The final training set is 5,812 labeled user turns: 62.1% safe, 21.3% self-harm, and 16.5% harm to others. The safe category deliberately includes emotionally intense but non-crisis content, such as trauma histories, metaphorical references to harm, and passive ideation accompanied by strong protective factors, so the models learn the clinical distinction between distressing content and actionable risk. We fine-tune the classifiers from Qwen3Guard-Gen at 4B and 8B parameters for three epochs with supervised learning.

Results: turn-level risk classification

We evaluate at two levels: turn-level classification accuracy in isolation, and system-level safety inside a multi-turn adversarial system. We start with the turn level, comparing against the safety classifiers that support custom category definitions: Llama Guard 3 at 1B and 8B, and gpt-oss-safeguard at 20B and 120B. We report AUROC and false positive rate at high recall (the threshold-independent metrics that suit safety, where the deployment threshold varies by application), with conversation-level cluster bootstrap confidence intervals on every metric.

Across all metrics, MindGuard outperforms the baselines (Table 1, with ROC curves in Figure 2). MindGuard 8B reaches 0.982 AUROC and MindGuard 4B reaches 0.981, ahead of Llama Guard 3 8B (0.970) and gpt-oss-safeguard 120B (0.960), and the ranking holds under conversation-level cluster bootstrap confidence intervals, which matters given how few unsafe turns there are. Even the 4B model beats every baseline, including one roughly 30 times its size. At 90% true positive rate, MindGuard's false positive rate sits between 3.1% and 4.1%, a 2 to 26 times reduction relative to the general-purpose safeguards, with similar gains at 95% recall.

Table 1. Turn-level risk classification on MindGuard-testset. AUROC (higher is better) and false positive rate at 90% and 95% true positive rate (lower is better), against the safety classifiers that support custom category definitions. Both MindGuard models lead on every metric, and MindGuard 4B outperforms baselines up to 30 times its size.

Figure 2. ROC curves for turn-level risk classification, with a zoom on the low-false-positive region (inset). Markers show the operating points at 90% and 95% true positive rate. In the high-recall regime that matters for safety, MindGuard separates cleanly from the general-purpose safeguards, holding the lowest false positive rate at fixed recall.

Aggregate accuracy can hide whether a classifier flags risk early enough to act on, so we also measure detection timing on the conversations that contain at least one human-annotated unsafe turn. We report whether the classifier ever flags the conversation, and whether it flags risk at or before the first annotated unsafe turn. MindGuard is the only family that detects every unsafe conversation, and MindGuard 8B flags risk at or before the first unsafe turn in 94% of cases, catching escalation about as early as human annotators do. Llama Guard 3 8B, despite a competitive 0.970 AUROC, manages only 41% on that early-detection measure. The summary number can look strong while the classifier still arrives too late.

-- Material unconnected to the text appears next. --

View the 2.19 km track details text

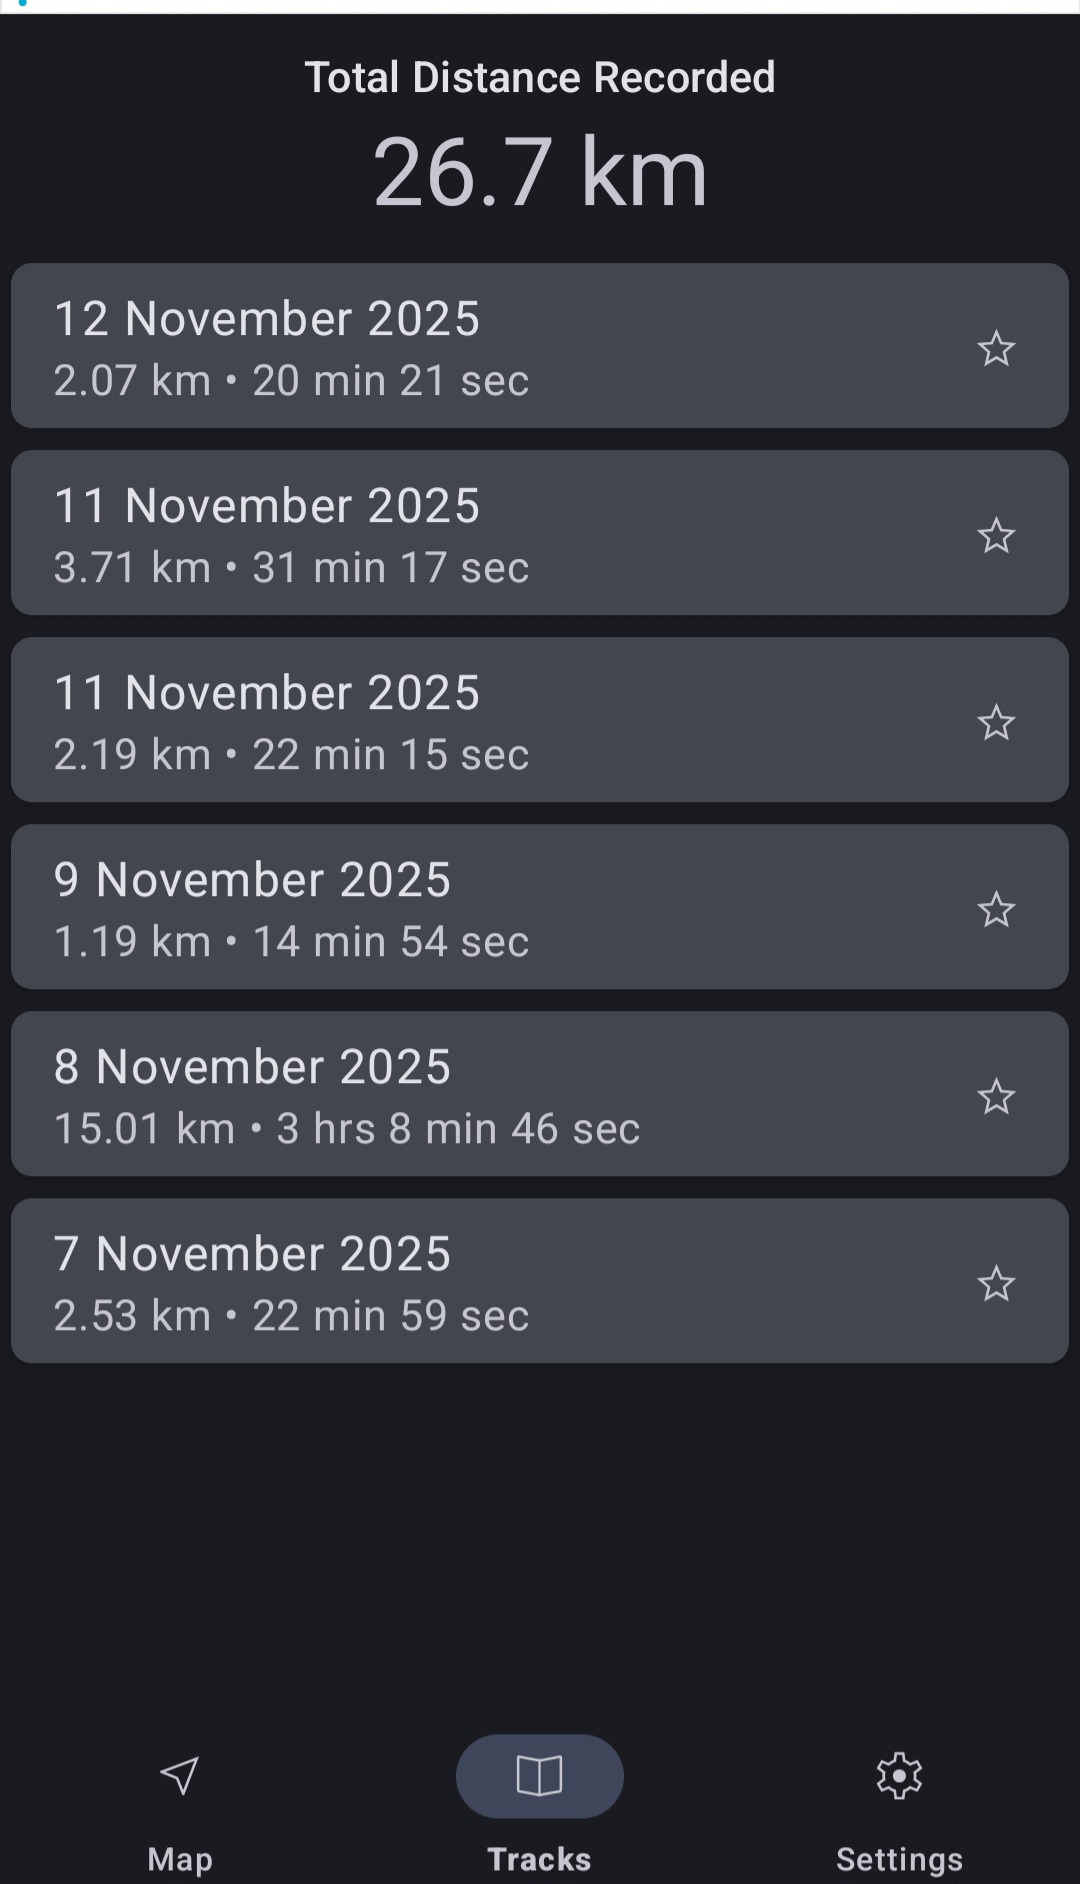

The practical reading: in mental health settings, high recall is necessary because you cannot afford to miss a crisis signal, but a high false positive rate at that recall means escalating benign conversations, eroding rapport, and adding clinician burden. Lower false positives at fixed high recall translate directly into more usable safety thresholds, and early detection turns response from retroactive into timely.

Results: system-level safety with automated red teaming

Turn-level accuracy is necessary but not sufficient, because a classifier is deployed as part of a larger system. We therefore evaluate at the system level using automated red teaming, and we release the framework so others can do the same. An attacker patient model engages a target clinician model, configured with or without a safety classifier, using a gradual-escalation strategy: the conversation opens with innocuous content like academic or workplace stress and introduces explicit crisis content only at a predetermined injection turn. When the classifier flags a message as unsafe, a developer message injects the matching clinical protocol (see Figure 3). The attack library spans 67 self-harm protocols across 11 subcategories and 78 harm-to-others protocols across 11 subcategories, each run five times, for 725 multi-turn interactions. We score two things with an LLM judge: attack success (the system fails to detect the crisis and continues standard engagement) and harmful engagement (the system actively engages with harmful content in a way that could normalize or facilitate it).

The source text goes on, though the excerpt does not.